Generalisation : the ability to correctly predict the value label of the new test set.

Supervised and unsupervised learning : for supervising learning the model should receive the both the data and desired solution (label). Such as classification and regression.
For the unsupervised learning, the feeded data in algorithm don’t have the label. Such as clustering,density estimation,dimensionality reduction and feature selection.

Model : the algorithm and method we want to utilise to transform the questions into various mathematical form to solve the practical questions.

Objective function : the criterion of the model to evaluate the precision of the model which is trained by input data and labels. Also it always provides the way for model to re-learn and re-fit the parameters.

Normalization: The way to avoid the overfitting for the training dataset.

Multivatiate differentiating and Integration : . The derivative of a function at a chosen input value describes the rate of change of the function near that input value. The process of finding a derivative is called differentiation. For more details. follow this link.

Normal Vector : the mean of normal is an object such as the line and vector thay is perpendicular to a given object such as the line and dimensions. The normal vector of a manifold is the set of the vectors which are orthogonal to the targeted space.

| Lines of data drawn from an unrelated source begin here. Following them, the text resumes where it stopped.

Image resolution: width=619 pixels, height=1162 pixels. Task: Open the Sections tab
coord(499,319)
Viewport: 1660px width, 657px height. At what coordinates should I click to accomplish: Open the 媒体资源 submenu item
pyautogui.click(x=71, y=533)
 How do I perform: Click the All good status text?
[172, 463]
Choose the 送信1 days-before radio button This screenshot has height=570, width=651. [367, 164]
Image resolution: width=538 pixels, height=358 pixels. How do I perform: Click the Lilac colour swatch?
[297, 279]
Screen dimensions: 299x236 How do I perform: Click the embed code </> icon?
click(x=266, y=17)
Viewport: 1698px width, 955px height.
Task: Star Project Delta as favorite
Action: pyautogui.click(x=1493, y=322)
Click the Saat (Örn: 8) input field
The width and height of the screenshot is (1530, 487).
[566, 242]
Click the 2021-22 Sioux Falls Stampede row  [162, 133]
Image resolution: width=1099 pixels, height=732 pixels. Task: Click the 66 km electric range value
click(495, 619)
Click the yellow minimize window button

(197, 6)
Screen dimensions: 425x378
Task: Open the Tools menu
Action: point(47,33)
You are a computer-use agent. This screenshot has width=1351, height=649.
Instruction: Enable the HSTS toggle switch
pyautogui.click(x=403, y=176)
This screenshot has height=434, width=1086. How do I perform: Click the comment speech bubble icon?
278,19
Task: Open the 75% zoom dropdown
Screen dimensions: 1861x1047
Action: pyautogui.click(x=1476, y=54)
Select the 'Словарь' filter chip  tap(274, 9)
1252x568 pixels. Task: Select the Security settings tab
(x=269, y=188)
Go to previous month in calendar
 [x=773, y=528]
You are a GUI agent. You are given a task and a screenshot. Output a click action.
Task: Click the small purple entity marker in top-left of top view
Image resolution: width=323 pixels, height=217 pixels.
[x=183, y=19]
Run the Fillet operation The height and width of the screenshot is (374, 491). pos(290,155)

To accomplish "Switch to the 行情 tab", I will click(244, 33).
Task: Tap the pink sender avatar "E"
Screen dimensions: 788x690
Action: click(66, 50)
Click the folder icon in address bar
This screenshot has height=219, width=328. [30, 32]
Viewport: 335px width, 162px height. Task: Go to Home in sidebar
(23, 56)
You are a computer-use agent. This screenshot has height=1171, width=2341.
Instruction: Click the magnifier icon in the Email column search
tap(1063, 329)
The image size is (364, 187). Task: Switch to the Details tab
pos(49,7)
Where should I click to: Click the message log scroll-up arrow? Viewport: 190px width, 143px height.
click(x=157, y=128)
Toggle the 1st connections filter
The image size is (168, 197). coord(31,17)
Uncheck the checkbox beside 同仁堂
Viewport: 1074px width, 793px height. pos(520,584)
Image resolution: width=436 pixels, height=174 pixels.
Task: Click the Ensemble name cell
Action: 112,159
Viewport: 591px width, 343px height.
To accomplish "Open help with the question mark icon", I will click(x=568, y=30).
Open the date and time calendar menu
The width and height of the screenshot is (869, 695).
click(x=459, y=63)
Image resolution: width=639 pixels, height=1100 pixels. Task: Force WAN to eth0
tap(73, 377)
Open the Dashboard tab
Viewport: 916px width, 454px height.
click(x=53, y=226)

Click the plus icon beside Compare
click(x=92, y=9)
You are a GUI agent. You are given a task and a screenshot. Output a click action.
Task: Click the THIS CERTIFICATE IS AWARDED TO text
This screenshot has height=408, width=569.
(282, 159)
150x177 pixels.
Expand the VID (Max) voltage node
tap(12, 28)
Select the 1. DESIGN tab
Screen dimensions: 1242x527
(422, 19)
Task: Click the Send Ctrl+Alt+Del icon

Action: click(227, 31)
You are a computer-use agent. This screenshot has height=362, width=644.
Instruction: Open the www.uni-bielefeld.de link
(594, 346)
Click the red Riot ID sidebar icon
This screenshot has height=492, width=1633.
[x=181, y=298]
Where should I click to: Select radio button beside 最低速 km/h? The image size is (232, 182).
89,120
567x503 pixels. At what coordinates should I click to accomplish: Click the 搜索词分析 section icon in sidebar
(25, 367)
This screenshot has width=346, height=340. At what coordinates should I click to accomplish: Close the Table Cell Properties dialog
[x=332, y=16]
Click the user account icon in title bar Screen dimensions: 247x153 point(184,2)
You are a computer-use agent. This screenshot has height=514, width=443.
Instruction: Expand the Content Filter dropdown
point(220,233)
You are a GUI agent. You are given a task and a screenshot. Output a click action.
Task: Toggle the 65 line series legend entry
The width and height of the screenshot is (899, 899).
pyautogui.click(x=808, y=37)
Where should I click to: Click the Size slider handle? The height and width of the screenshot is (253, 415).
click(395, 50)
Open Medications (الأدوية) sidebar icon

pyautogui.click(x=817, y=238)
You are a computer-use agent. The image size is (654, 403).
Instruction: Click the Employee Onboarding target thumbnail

Hyperplane : a hyperplane is the subspace whose the dimensions is one less than that of its ambient space. For the 2-dimensional planes, the hyperplane is the sigle line.

1.2 Operation

sign in mathematics,the sign function or signum function (from signum, Latin for “sign”) is an odd mathematical function that extracts the sign of a real number. In mathematical expressions the sign function is often represented as sgn. The signum function at a real number $x$ is defined as follows: $sign(x)=\left\{ \begin{aligned} x & = 1 & if\quad x<0\\ y & = 0 & if\quad x=0\\ z & = -1 & if\quad x<0\\ \end{aligned} \right.$

2. Bayes Rules

2.1 Some Review about Bayes and Probality

Terminology	Mathematical Notation	Description
joint	$P(X=x, Y=y)$	probability that X=x and Y=y
marginal	$P(X = x )$	probability that X=x regardless pf Y
Conditional	$P(X=x	Y=y)$	probablity that X=x given that Y=y

Sum Rule for Bayes

1）$n_y = \sum_x{n_{x,y}}$ and let the $N\rightarrow\infty$ and you will get the $P(y)-\displaystyle{\sum_{\substack{x}}P(x,y)}$
2) $P(x|y) = \displaystyle{\lim_{N \to \infty}\frac{n_{x,y}}{n_y}}$ and $p(x,y) = \displaystyle{\lim_{N \to \infty}\frac{n_{x,y}}{n_y}\frac{n_y}{N}}$ , so we can get $p(x,y) = p(x|y)p(y)$.
3) Bayes’ rule:
$P(y|x) = \frac{P(x|y)P(y)}{P(x)}$

Concepts

Unbiased Variance: in the context of Machine Learning, is a type of error that occurs due to a model’s sensitivity to small fluctuations in the training set.

Process to calculate the variance:
- Firstly, you should calculate the mean of the value of the distribution. If the distribution is the probability distribution, use the sum of the product of the label and probability
- Secondly, substract the mean from each data point(product of label and probability), square the each result and sum the up.
- Thirdly, divide the sum by $n-1$ where the $n$ is the number of data points.
Questions: what is the difference between the unbiased variance and variance?

For more details, click this link.
**First moment and Scond moment **: In short, the first moment of a set of numbers is just the mean (that is, the average) and the second moment is usually just the variance.
Excepted Value: in other words, “mean”.

3. Objective Function and Supervised Learning

3.1 Classification

We obtain the data set which contains the class label $y_i$ and data point $x_i$ and use this prediction function: $f(x_i) = \text{sign}(\mathbf{w}^\top \mathbf{x}_i + b) \Rightarrow \text{sign}(\mathbf{w_1})$

So the hyperplane can be described by $\mathbf{w^\top x} = -b$ and we use $b=w_0$.